19. Characterization of Klebsiella pneumoniae isolated from nosocomial outbreaks of neonatal septicemia using SDS-PAGE whole-cell protein profile analysis
A total of 44 isolates of K. pneumoniae; 15 from the neonatal nursery ward of Sir Ganga Ram Hospital (SGRH), and 29 from the neonatal nursery ward of Safdarjang Hospital (SH) were typed by whole-cell protein profiling. The protein patterns were subjected to computerised numerical analysis. The protein patterns of all the 15 isolates of SGRH were 100% similar, indicating that only a single clone was responsible for the neonatal septicemia outbreak. The 29 isolates of SH could be divided into 4 protein types. Twenty-six isolates belonged to a single type while each of the remaining 3 isolates had a unique protein type. In SH also a single clone was responsible for the nosocomial outbreak though sporadic cases caused by other clones were also occurring. SDS-P AGE whole-cell protein profiling Was thus found to be an excellent epidemiologic typing technique for investigation of nosocomial outbreaks.
20. Evaluation of the effect of different concentrations of acrylamide on the DNA patterns
The whole-cell DNA patterns of clinical isolates of K. pneumoniae were resolved in polyacrylamide gels constituted with 5%, 7.5% and 10% acrylamide.
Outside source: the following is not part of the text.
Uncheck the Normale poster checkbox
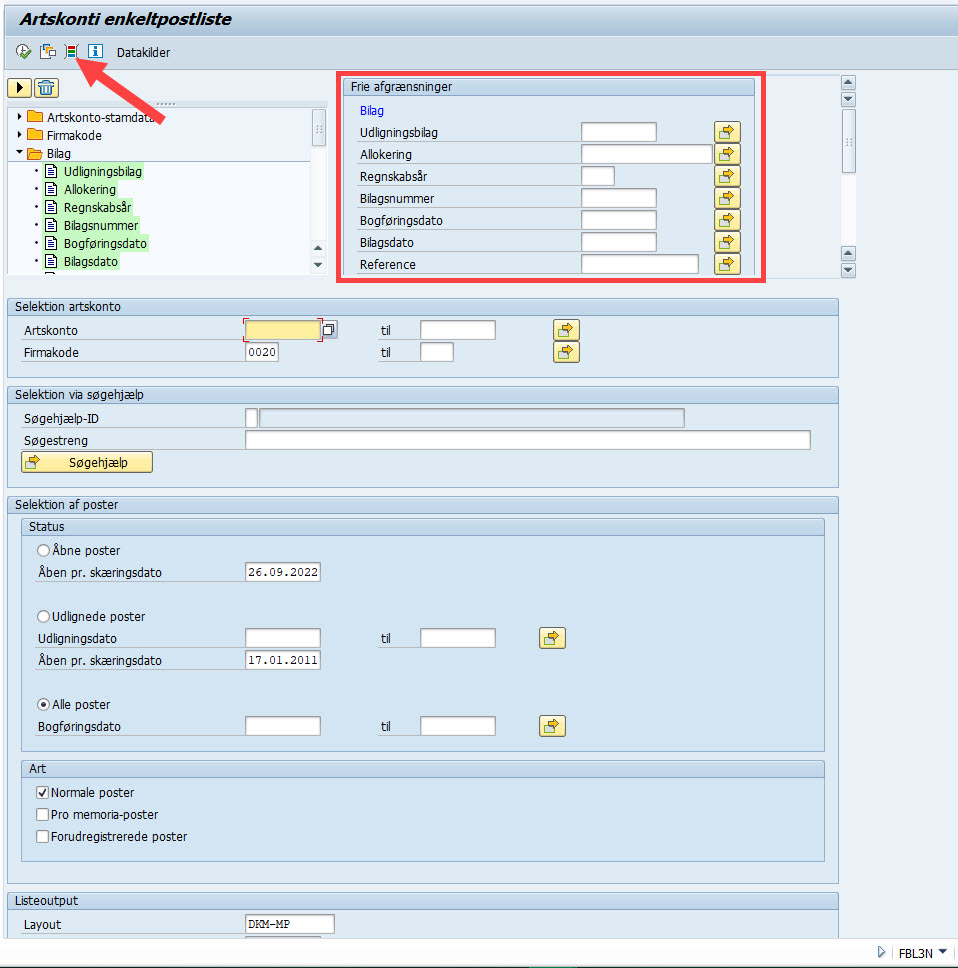This screenshot has width=958, height=968. point(43,792)
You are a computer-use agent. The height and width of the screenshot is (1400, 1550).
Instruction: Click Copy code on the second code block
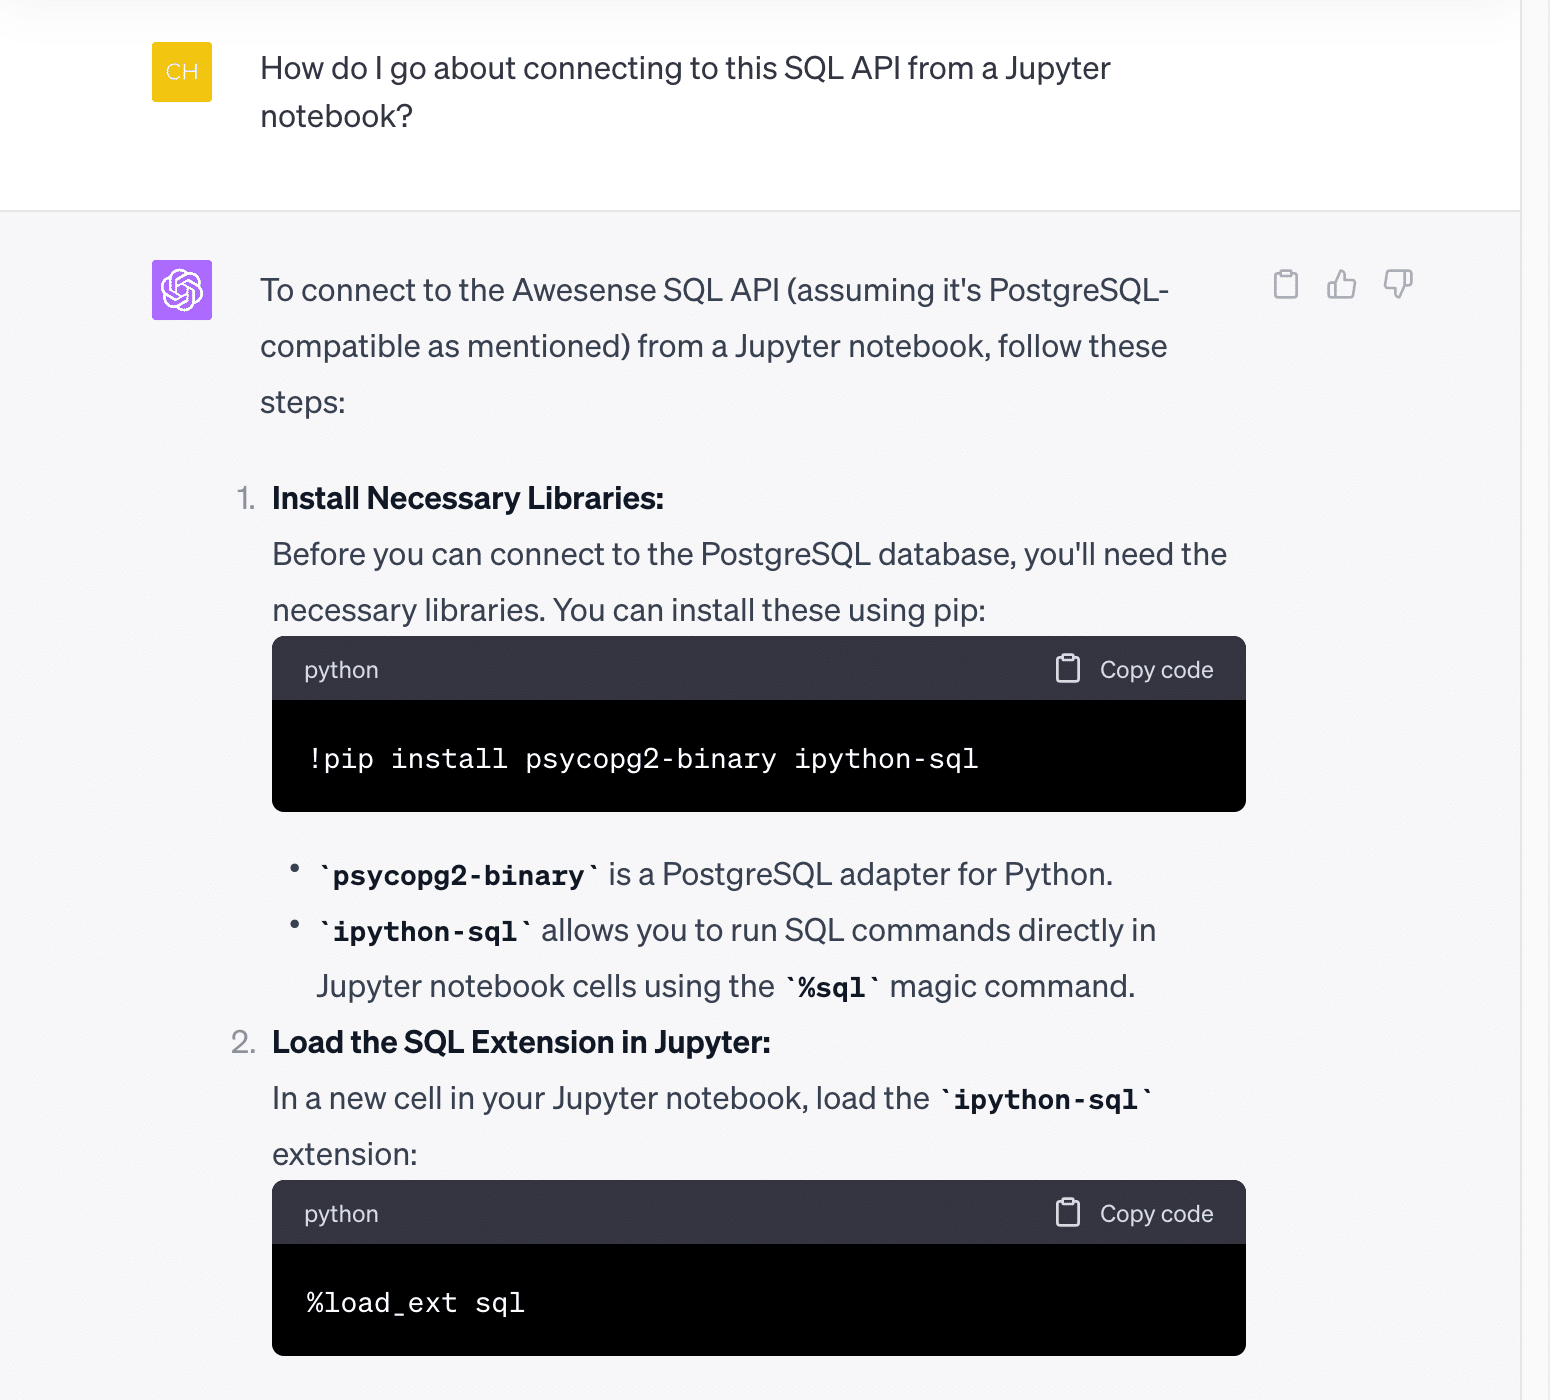[x=1155, y=1213]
The 5% acrylamide concentration was found to be the most optimum since the DNA bands were sharp and clearly resolved; DNA patterns had the maximum percentage similarity and results could be interpreted with the minimum number of DNA bands.
21. Epidemiologic typing of K. pneumoniae by SF-REA of whole-cell DNA
Fifty-five clinical isolates of Klebsiella pneumoniae, collected from two hospitals (SGRH and SH) over a period of 3 years, were typed by small fragment- restriction endonuclease analysis (SF-REA) of whole-cell DNA. The DNA patterns of these isolates were subjected to computerised numerical analysis for an objective comparison. The 29 isolates of SGRH were divided into. 25 DNA types giving a discriminatory index of 0.98. The 26 isolates of SH could be ascribed to 26 DNA types giving a discriminatory index of 1.0. The SF-REA of whole cell DNA was thus demonstrated to be an excellent typing technique with a very high power of strain discrimination.
22. Characterization of nosocomial isolates of Klebsiella pneumoniae using SF-REA of whole-cell DNA
Thirty six blood isolates of K. pneumoniae obtained from neonatal nursery wards of SGRH and SH were characterized, by small fragment-restriction endonuclease analysis (SF-REA) of whole-cell DNA. The DNA patterns were subjected to computerized numerical analysis. All the 15 GR. Isolates belonged to a single DNA type indicating that a single epidemic strain was responsible for these fifteen cases of neonatal septicemia. Similarly, the 21 SH isolates were of a single DNA type thereby confirming that all the neonatal septicemia cases were caused by a single clone. The epidemic strains of the two hospitals were however, different and did not resemble each other.